It was definitely the caffeine. For example, a can of Diet Coke was just as bad. I also know from experience with other stimulants that I was just extremely sensitive to stimulants in general (and so is my mother, and so is my daughter).
I guess I would say that I'm interested in a desultory way, but without urgency.
I've achieved a good adaptation to it, and my life proceeds mostly as if I didn't have it now, as long as I observe some rules: regular schedule, good nutrition, regular low-impact exercise. (If my exercise gets too high-impact then I cross into the kind of fatigue I cannot easily recover from.)
I do follow science and medical news related to it. The present state of affairs as I currently understand it is that it's still a syndrome rather than a disease, which basically means it's a big bag of symptoms without an agreed-upon underlying cause or mechanism. There's some evidence that ties it somehow to the Epstein-Barr virus (and, perhaps coincidentally, one of my kids had mononucleosis in the months before I developed the syndrome). There's also some evidence that suggests that susceptibility to it is heritable.
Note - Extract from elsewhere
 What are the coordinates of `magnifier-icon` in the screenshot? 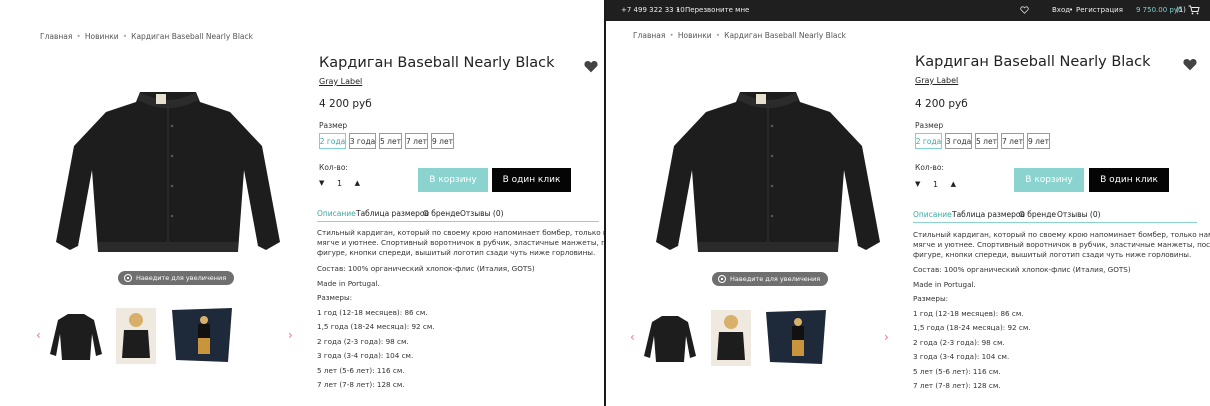 It's located at (128, 278).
Some researchers have hypothesized that it's an epigenetic disorder--that is, a genetic disease that is activated by an environmental trigger (such as a viral infection--a large fraction of CFS cases start with a viral infection).
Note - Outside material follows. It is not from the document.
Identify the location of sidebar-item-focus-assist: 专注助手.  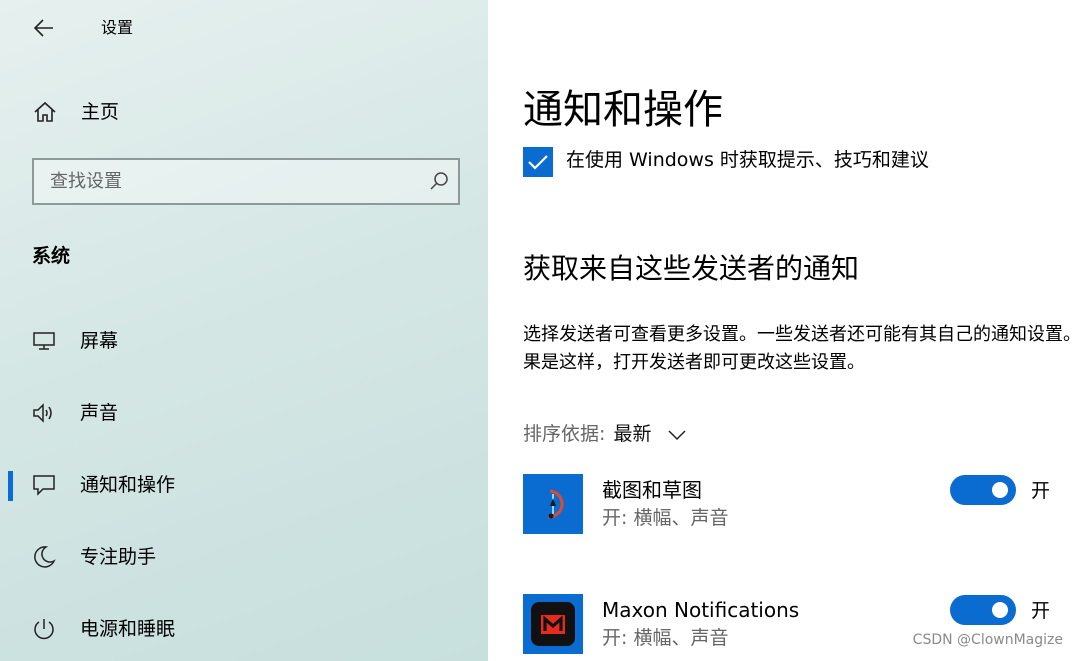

Someone published some work that claims that folks with CFS have distinctively abnormal calcium metabolism, which might account for the difficulty recovering from fatigue.
There are still some people who think it's psychosomatic, or mostly psychosomatic, too.
That's about as much as I remember off the top of my head. As I say, I'm interested, but not urgently so. I seem to have found my accommodation.
Not anymore, though; not since I developed CFS.